The disjuncture between the vision of the young Ikeda and that of the other leaders of the Soka Gakkai at that time is now marveled at by those same leaders. The Soka Gakkai today comprises some 12 million members in almost every country of the world--perhaps the largest and most diverse international lay Buddhist organization. The image of Ikeda boarding the airplane before his departure for the U.S. has thus come to symbolize, in some sense, what may ultimately be Ikeda's most remarkable and enduring quality: the scope and grandeur of his vision and his daringness to strive toward it.
Ikeda's first port of call was Hawaii, where some dozen or so Soka Gakkai members lived.
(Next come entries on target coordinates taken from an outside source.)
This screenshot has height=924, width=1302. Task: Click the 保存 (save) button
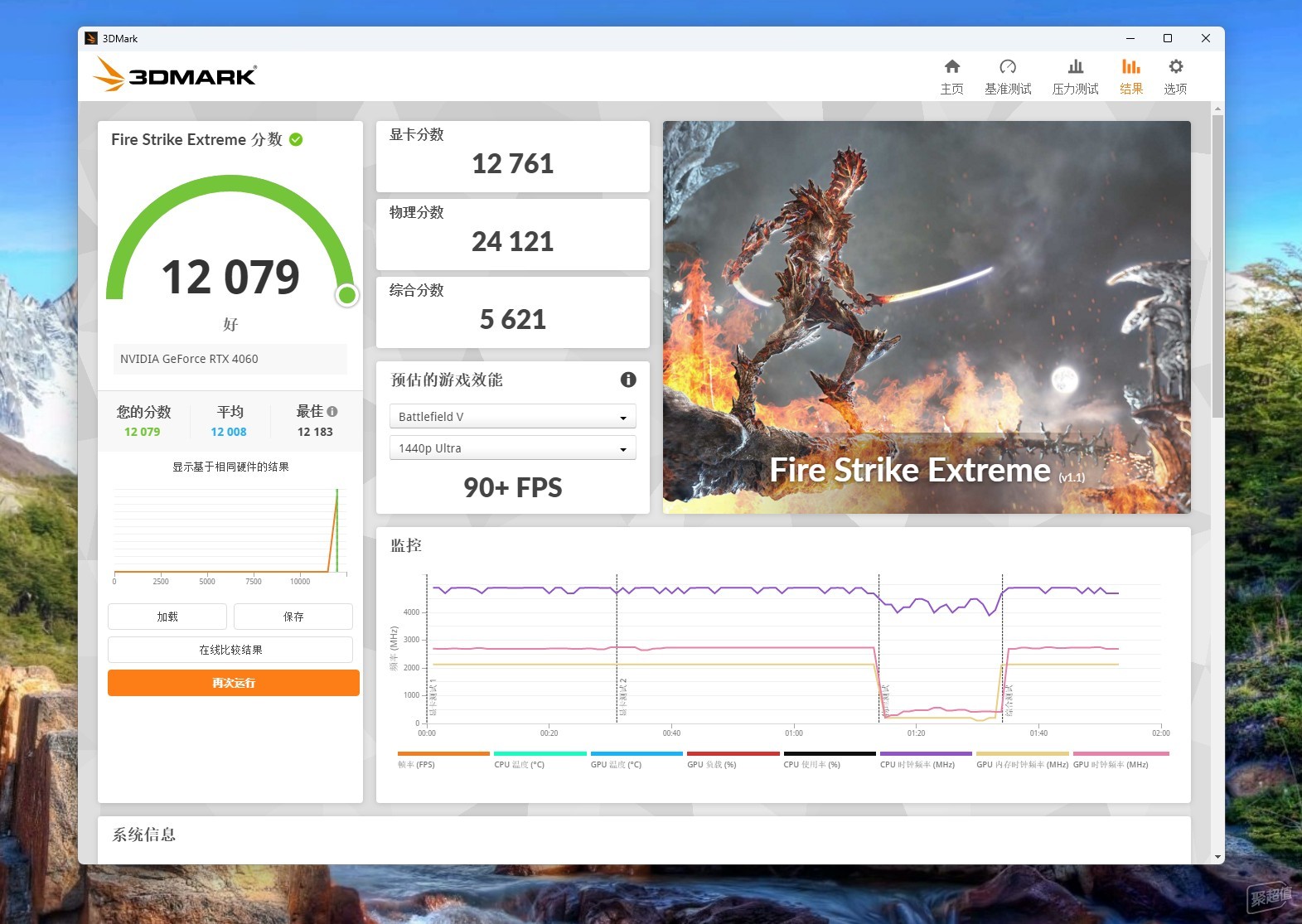point(293,617)
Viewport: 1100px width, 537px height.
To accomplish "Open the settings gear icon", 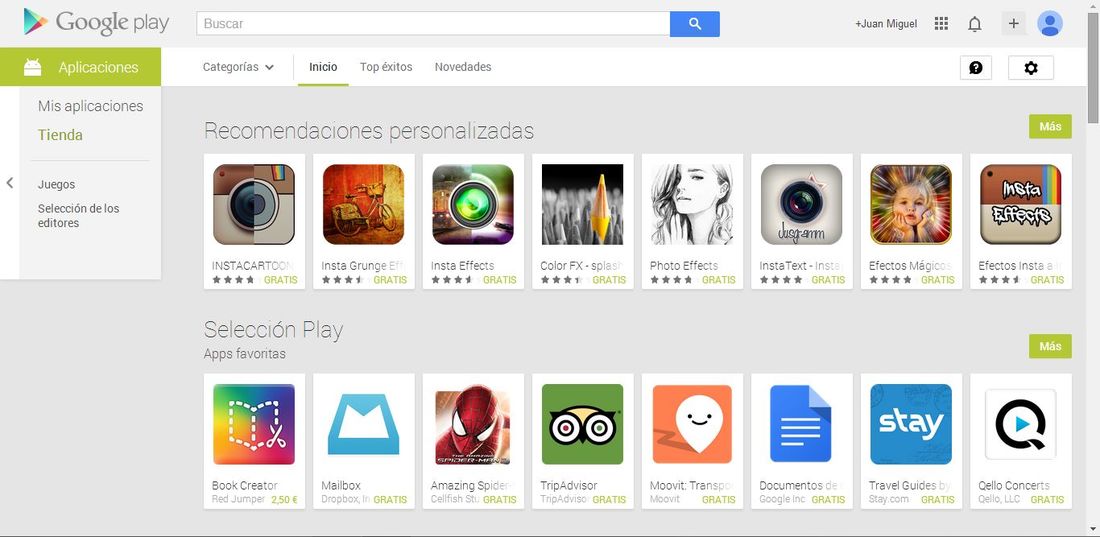I will [1031, 67].
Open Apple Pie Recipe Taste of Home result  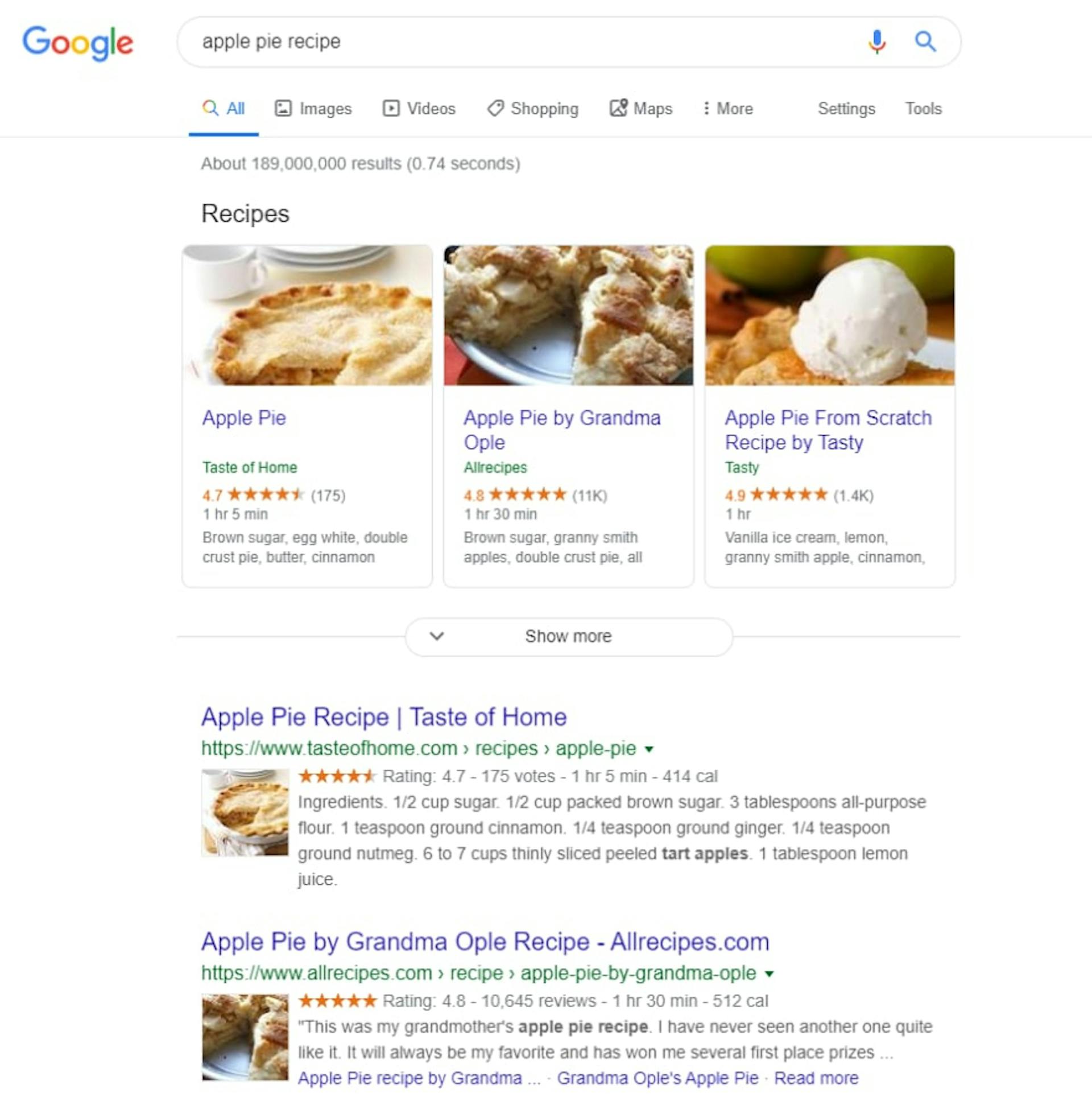click(x=384, y=717)
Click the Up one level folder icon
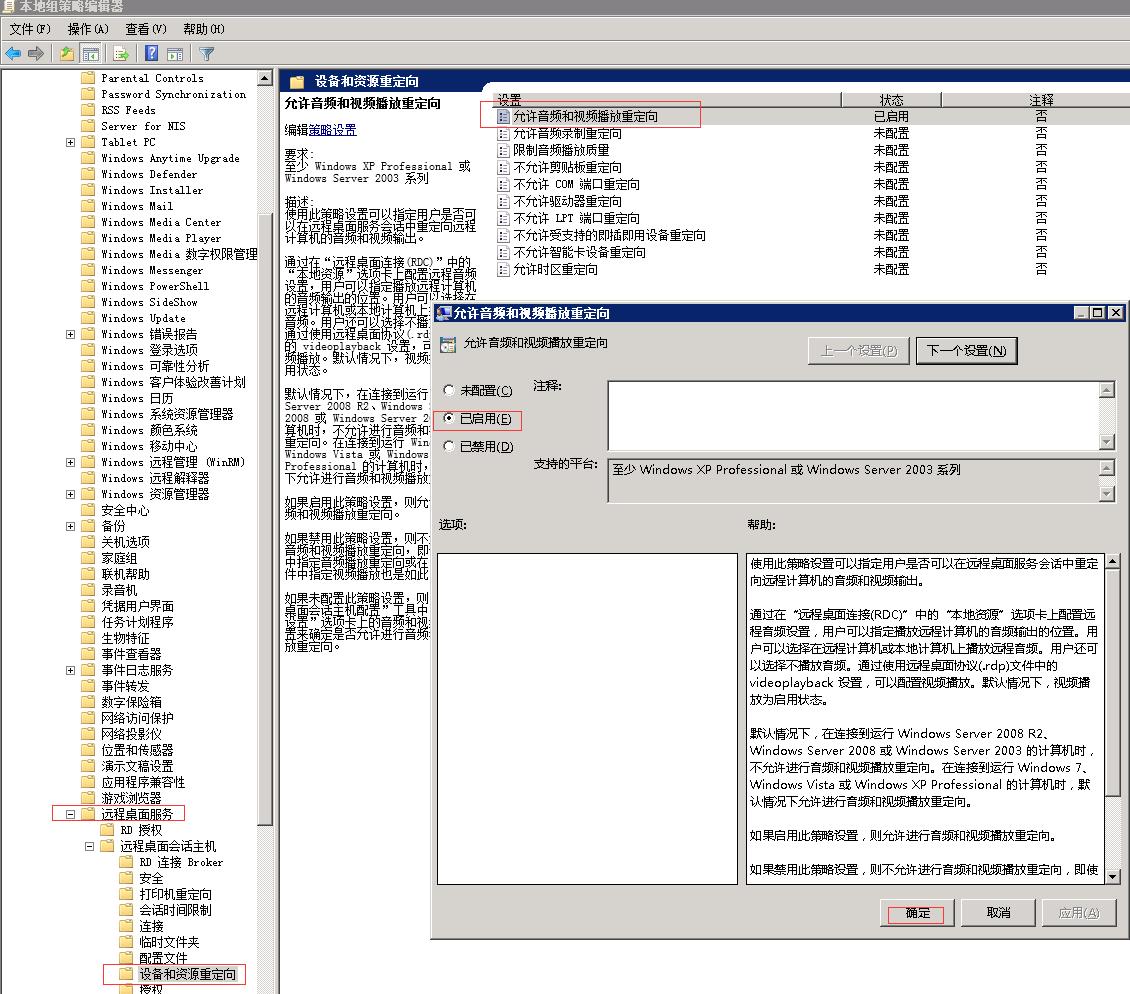This screenshot has width=1130, height=994. (x=67, y=53)
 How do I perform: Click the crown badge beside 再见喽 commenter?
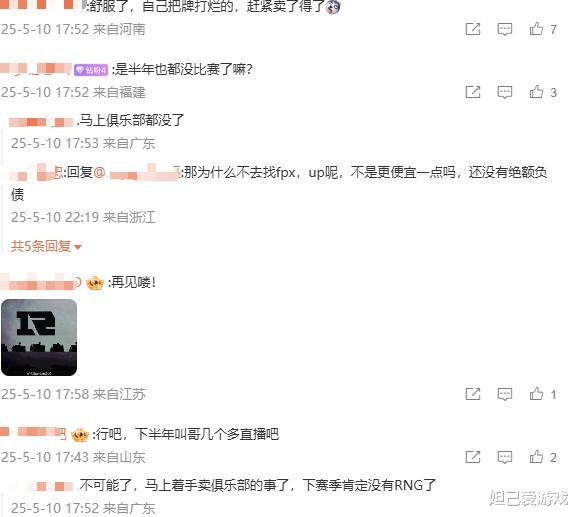[x=95, y=283]
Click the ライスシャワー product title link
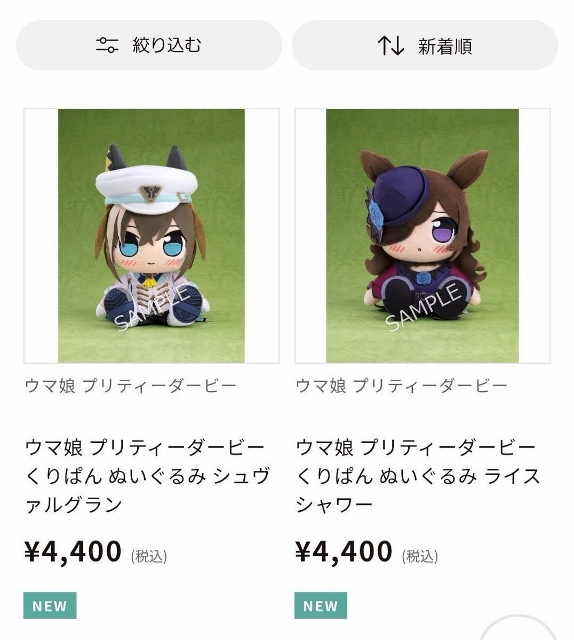The height and width of the screenshot is (640, 574). [x=418, y=476]
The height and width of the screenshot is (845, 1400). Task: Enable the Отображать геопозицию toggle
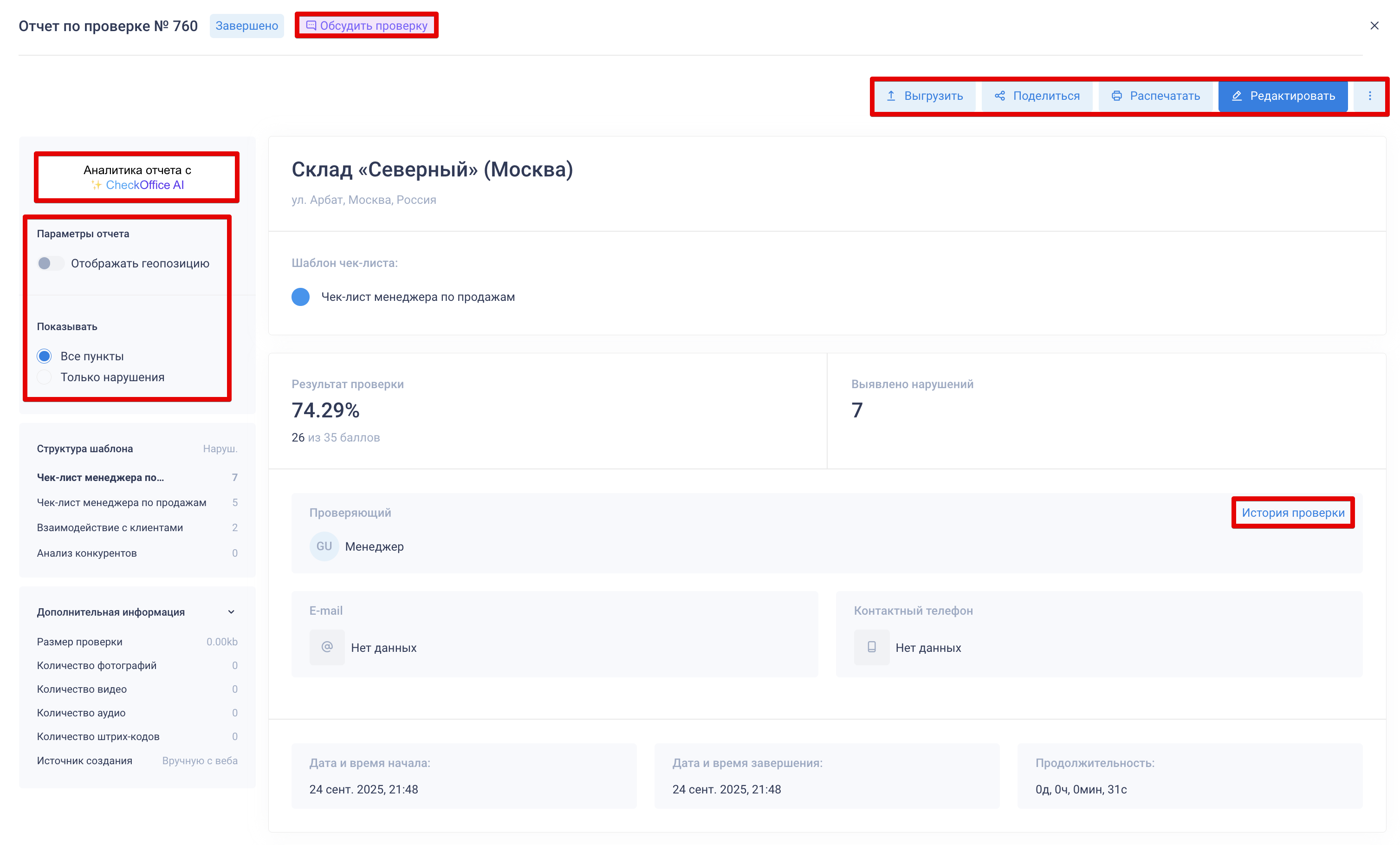[x=50, y=263]
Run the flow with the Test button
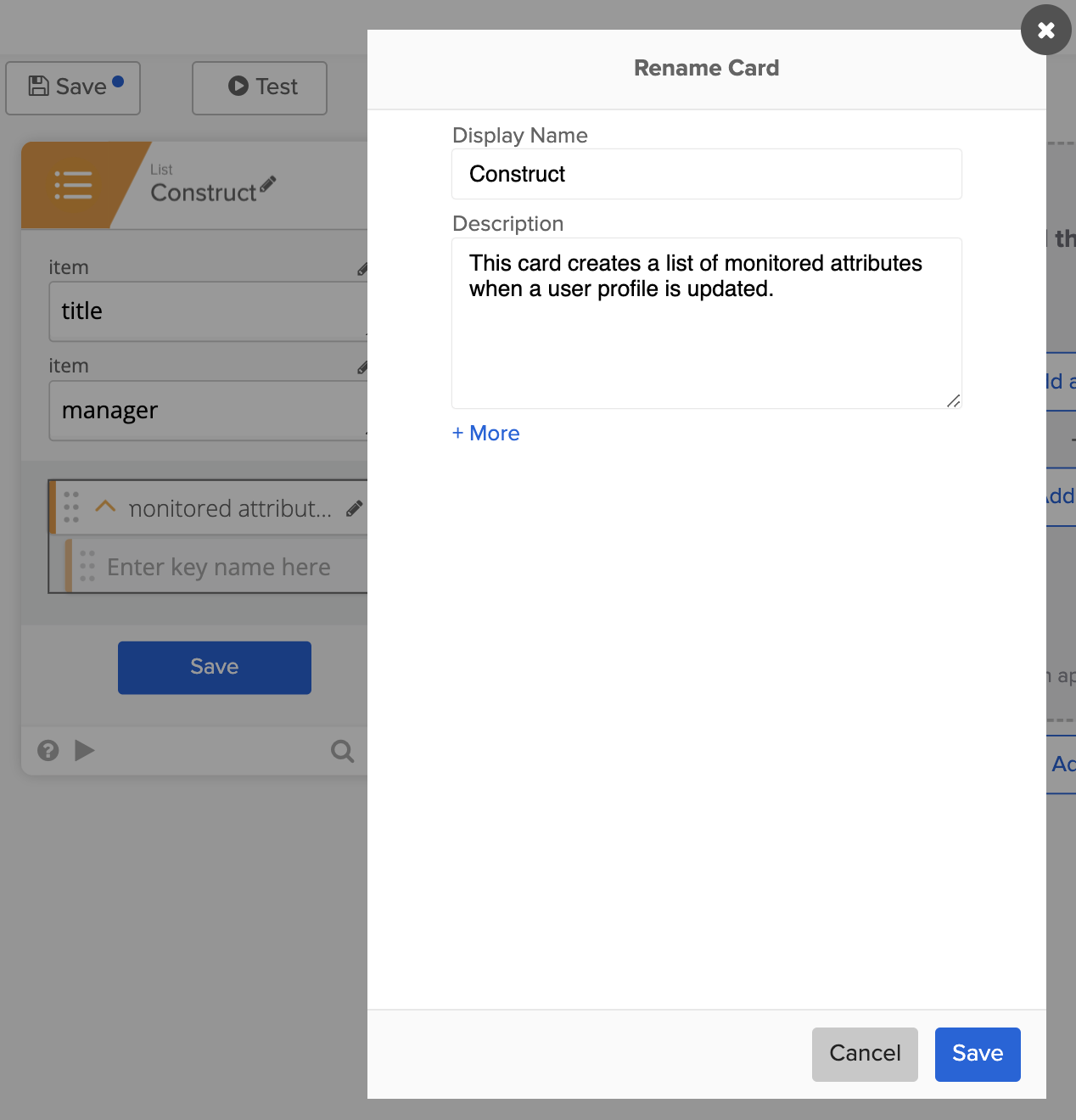The height and width of the screenshot is (1120, 1076). click(260, 87)
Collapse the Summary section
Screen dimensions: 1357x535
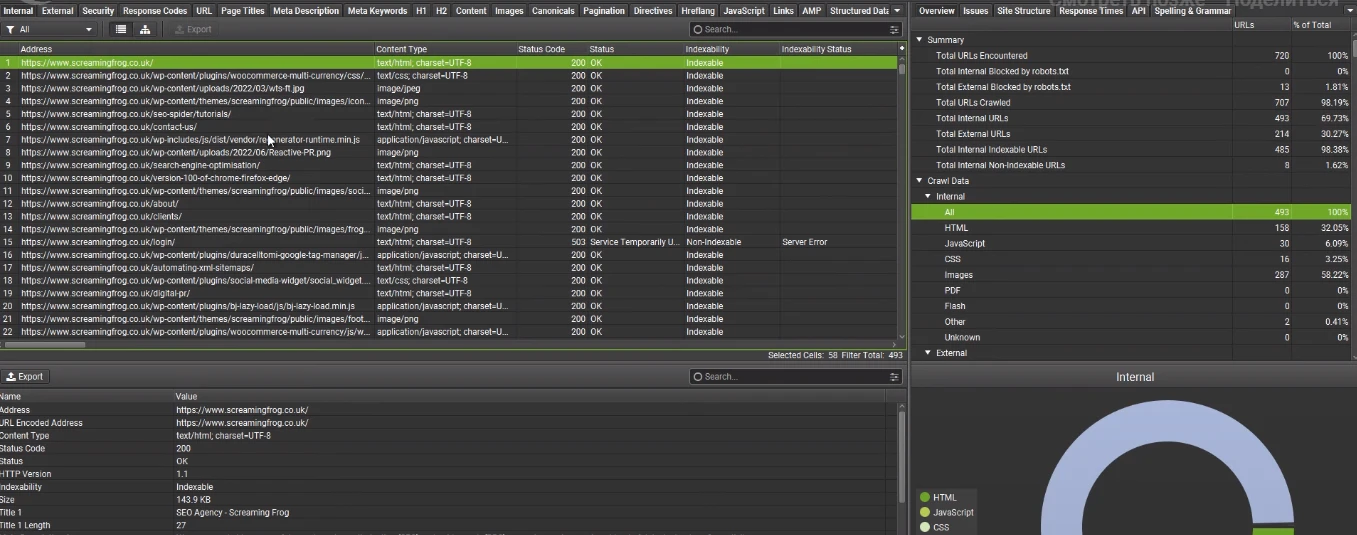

Two days later Ikeda and the four Japanese Soka Gakkai leaders accompanying him departed for San Francisco and from there to Seattle.
Ikeda (center) and Soka Gakkai members at Coit Tower in San Francisco, California, in October 1960
The number of Soka Gakkai members in the U.S. was still very small, but Ikeda's ability to inspire the individuals he met proved a powerful impetus to the expansion of the Buddhist movement there. He established an organizational structure to encourage and facilitate more frequent interaction between the members and appointed people into positions of responsibility.
Many of the Japanese women Ikeda met there were deeply unhappy in their adopted country and pining for the life they had left in Japan. Ikeda's encouragement to them to obtain American citizenship, learn to drive and improve their English abilities provided them with a set of clear, concrete challenges that enabled them to gradually transform their experience.
In New York, Ikeda and his party visited the headquarters of the United Nations and observed a session of the General Assembly. Here, Ikeda later reflected, he began to ponder the role and potential of the international body in creating peace in the world. This question would later become a sustained focus of his attention--an issue he continued to explore through proposals, dialogues and various collaborative efforts and other types of engagement between the SGI and the UN.
Ikeda also recalled the impression of the vibrancy of the delegates from a number of newly independent African states. He remarked at the time, as he would again later, that he believed Africa would be "the continent of the twenty-first century." This too marked the beginning of an ongoing engagement with the continent, evidenced in a number of his writings, in efforts to promote cultural and educational exchanges and in his meetings and dialogues with African leaders.